Seventeen percent of people sleep on their stomachs with the heads turned to the side and their arms under or wrapped around a pillow. It’s the second most popular sleeping position, although 26 percent of Americans consider it the worst one.

The thing is, when you’re on your stomach, it’s hard to keep your spine in a neutral position. “That can cause the neck and spine to twist, which can worsen back and neck pain,” Dimitriu says. And because of the pressure it puts on your muscles and joints, as well as the twisting of the spine, it can exacerbate nerve pain and numbness, he adds.

People who sleep on their stomachs also tend to toss and turn more throughout the night, which could mean a restless night. If you’re prone to heartburn or acid reflux, sleeping this way could worsen your condition, Dimitriu adds. That’s when you want to grab that pillow to elevate you so your esophagus is above your stomach.

On Your Side, Not Curled Up

Thirteen percent of people sleep on their side with their arms out in front of their body, while six percent of people sleep like a log—on their sides with both arms down. The latter is the least popular sleep position, and those who sleep in a log position tend to toss and turn less throughout the night, according to the Better Sleep Council (they also consider themselves healthier than people who sleep differently).

“People with back pain related to their spinal cord may find sleeping on their side to be more comfortable,” Holfinger says. “It also changes the way gravity affects your upper airway anatomy and can make it easier to breathe.” It’s why this position is recommended for people with sleep apnea, a disorder in which breathing stops and starts while sleeping.

A downside to sleeping on your side: Because half your face is smushed into the pillow all night long, you might end up with creases and marks every morning. One small study found that kind of repeated pressure may lead to more wrinkles.

On Your Back

People who sleep on their backs with their arms down at their sides (that’s 11 percent of the population) or in a starfish position (seven percent of the population) claim they sleep that way because they think it has medical benefits.

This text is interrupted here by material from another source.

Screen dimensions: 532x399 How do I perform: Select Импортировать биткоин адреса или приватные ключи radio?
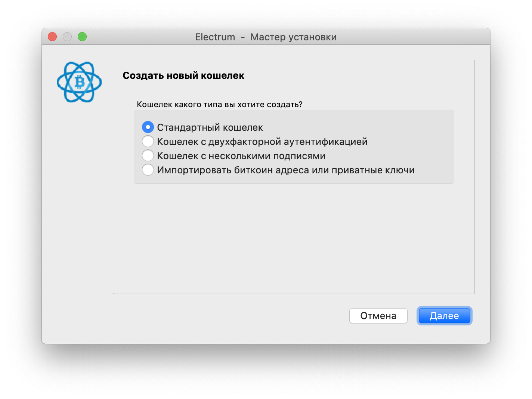[x=148, y=170]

Those health-braggers aren’t necessarily wrong: This is a good option for most people, according to the National Sleep Foundation. “Sleeping on your back may actually be the best for back and neck pain because everything is lined up and straight,” Dimitriu says, because the body’s neutral position doesn’t put extra pressure on those areas. It can also be helpful for people suffering from acid reflux; just grab that pillow to elevate you.

However, for people who have sleep apnea, sleeping on their backs can worsen their condition, Dimitriu says, because the effects of gravity can cause the tongue can fall back into the airway, blocking the breathing tube. Back sleeping can also make snoring worse due to those same airway blockages. And one interesting fact about starfish sleepers: You’re more likely to sleepwalk.